I was debating with myself since around day 50 if I was even going to write an HOF speech, I was adamant that I wasn’t going to at 99, and for sure wasn’t going to at 100. However, after a couple of close encounters last week and seeing the true meaning of this community that I actually started mulling over this.
My story isn’t any different than anyone of you. I started dip and it got to the point where I figured I should quit. So I went to pouches to ween myself off. Later I enlisted in the military and it gave me a 90 day excuse of not using any tobacco, but the moment I got of the depot, I walked to the nearest C-store and bought a new tin. A few years down the road, I started noticing changes with my body, I knew what the cause was but I had the whole “I’m young and immortal” attitude and figured if it was my time, it was my time.

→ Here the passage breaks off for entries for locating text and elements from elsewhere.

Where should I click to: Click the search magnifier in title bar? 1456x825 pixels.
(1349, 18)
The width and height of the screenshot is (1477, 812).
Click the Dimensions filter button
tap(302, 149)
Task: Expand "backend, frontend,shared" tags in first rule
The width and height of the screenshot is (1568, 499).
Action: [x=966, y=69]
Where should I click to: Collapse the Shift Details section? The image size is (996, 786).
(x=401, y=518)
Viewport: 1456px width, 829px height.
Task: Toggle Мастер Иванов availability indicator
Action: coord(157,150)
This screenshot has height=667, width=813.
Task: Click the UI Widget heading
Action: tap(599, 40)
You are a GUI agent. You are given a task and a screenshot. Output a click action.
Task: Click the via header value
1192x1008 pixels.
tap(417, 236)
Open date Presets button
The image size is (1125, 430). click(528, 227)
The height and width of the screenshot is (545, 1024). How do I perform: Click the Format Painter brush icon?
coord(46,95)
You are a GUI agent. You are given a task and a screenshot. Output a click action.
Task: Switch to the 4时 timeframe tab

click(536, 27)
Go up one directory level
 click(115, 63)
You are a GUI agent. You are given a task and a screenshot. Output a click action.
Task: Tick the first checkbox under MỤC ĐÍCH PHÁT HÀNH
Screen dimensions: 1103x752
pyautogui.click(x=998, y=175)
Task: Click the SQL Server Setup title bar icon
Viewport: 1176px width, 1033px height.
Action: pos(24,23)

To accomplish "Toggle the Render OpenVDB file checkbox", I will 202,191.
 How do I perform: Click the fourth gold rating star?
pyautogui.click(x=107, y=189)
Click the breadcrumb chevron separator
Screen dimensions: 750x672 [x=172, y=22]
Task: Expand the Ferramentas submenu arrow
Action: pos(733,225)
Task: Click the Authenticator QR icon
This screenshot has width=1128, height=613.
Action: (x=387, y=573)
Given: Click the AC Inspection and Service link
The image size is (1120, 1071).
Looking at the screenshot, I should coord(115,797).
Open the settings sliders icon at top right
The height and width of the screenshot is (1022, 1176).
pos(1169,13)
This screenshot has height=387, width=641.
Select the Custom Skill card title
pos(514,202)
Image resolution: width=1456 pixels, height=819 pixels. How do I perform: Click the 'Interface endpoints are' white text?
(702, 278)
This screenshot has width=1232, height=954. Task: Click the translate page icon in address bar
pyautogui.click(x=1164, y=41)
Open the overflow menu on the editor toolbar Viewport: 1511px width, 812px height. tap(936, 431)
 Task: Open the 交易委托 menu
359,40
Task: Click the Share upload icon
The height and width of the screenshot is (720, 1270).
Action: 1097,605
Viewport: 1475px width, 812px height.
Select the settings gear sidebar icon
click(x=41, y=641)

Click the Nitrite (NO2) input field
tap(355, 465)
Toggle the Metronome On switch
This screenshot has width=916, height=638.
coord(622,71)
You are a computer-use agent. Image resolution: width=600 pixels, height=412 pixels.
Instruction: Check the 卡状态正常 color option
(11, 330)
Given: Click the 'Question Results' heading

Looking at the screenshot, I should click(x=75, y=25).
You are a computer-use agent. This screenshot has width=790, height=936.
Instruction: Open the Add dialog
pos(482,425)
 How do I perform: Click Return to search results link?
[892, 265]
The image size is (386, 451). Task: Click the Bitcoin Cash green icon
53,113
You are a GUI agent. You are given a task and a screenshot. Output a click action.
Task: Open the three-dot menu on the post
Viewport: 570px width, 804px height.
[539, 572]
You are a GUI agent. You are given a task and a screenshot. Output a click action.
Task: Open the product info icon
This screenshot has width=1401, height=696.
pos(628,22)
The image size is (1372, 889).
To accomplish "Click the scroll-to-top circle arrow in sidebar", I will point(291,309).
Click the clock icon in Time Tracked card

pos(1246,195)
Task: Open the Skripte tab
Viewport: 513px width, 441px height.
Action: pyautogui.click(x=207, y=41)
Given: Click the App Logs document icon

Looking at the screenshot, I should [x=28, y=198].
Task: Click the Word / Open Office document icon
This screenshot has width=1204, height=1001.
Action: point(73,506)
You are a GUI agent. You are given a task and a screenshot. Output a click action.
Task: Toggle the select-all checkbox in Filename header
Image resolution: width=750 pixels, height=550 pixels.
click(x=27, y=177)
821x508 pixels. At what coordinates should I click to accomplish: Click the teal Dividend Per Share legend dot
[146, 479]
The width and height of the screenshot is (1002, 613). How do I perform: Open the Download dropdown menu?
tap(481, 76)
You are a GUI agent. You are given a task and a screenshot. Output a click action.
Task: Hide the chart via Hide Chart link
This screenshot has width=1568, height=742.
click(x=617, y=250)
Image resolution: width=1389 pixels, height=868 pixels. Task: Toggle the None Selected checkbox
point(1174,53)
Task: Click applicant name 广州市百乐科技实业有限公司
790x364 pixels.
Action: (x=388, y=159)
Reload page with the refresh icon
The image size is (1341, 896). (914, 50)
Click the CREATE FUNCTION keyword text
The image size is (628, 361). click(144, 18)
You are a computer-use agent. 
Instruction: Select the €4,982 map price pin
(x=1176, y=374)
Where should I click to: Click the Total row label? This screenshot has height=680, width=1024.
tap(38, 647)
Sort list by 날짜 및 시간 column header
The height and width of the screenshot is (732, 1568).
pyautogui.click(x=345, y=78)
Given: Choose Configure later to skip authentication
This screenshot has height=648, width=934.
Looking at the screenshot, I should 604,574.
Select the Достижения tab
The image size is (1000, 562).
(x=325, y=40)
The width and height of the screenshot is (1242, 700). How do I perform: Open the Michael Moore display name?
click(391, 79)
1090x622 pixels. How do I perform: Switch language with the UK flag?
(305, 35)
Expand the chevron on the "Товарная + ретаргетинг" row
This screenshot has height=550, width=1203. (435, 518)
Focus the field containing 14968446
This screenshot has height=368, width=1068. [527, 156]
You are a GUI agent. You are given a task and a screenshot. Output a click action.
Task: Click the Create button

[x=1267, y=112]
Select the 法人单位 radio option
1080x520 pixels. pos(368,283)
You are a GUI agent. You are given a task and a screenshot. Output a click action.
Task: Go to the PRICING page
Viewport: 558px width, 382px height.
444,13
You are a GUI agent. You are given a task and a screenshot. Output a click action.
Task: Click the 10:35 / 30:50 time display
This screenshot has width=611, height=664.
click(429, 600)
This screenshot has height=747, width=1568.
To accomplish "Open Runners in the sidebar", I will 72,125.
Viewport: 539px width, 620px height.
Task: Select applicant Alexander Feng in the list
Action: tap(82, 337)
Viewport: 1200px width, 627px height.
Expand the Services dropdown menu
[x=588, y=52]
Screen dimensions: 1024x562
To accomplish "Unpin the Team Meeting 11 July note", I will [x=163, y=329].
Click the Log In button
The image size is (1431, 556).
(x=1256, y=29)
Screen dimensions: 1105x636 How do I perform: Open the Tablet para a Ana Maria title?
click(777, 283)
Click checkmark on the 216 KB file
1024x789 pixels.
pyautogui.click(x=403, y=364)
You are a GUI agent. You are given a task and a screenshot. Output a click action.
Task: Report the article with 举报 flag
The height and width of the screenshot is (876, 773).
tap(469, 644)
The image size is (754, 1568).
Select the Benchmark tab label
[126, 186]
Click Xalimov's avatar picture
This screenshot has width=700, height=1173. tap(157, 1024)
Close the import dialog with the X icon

Fast forward another couple of years and I knew that enough was enough. I hated feeling obligated to chew to make my days go better, I hated how my body reacted if I didn’t have a chew and I hated how my body reacted as a continued and prolonging use of tobacco. So I stumbled on this site called KTC.
In all honestly, my first impression when I popped in the chat and viewed the forums was, “wow, this has a huge cult-like vibe.” I almost didn’t want any part of it, but I figured I’d give it a few days and if I was weirded out, I would try my luck else where.
It wasn’t even an hour since I registered that this guy named Samrs sent me a PM. He was telling me he was only on day 16, but was willing to keep me accountable. Already I had someone welcoming and sharing me their phone number. I was a little surprised, because I’m a pretty quiet and personal individual and would never outreach like that and give a random person off of the internet my phone number.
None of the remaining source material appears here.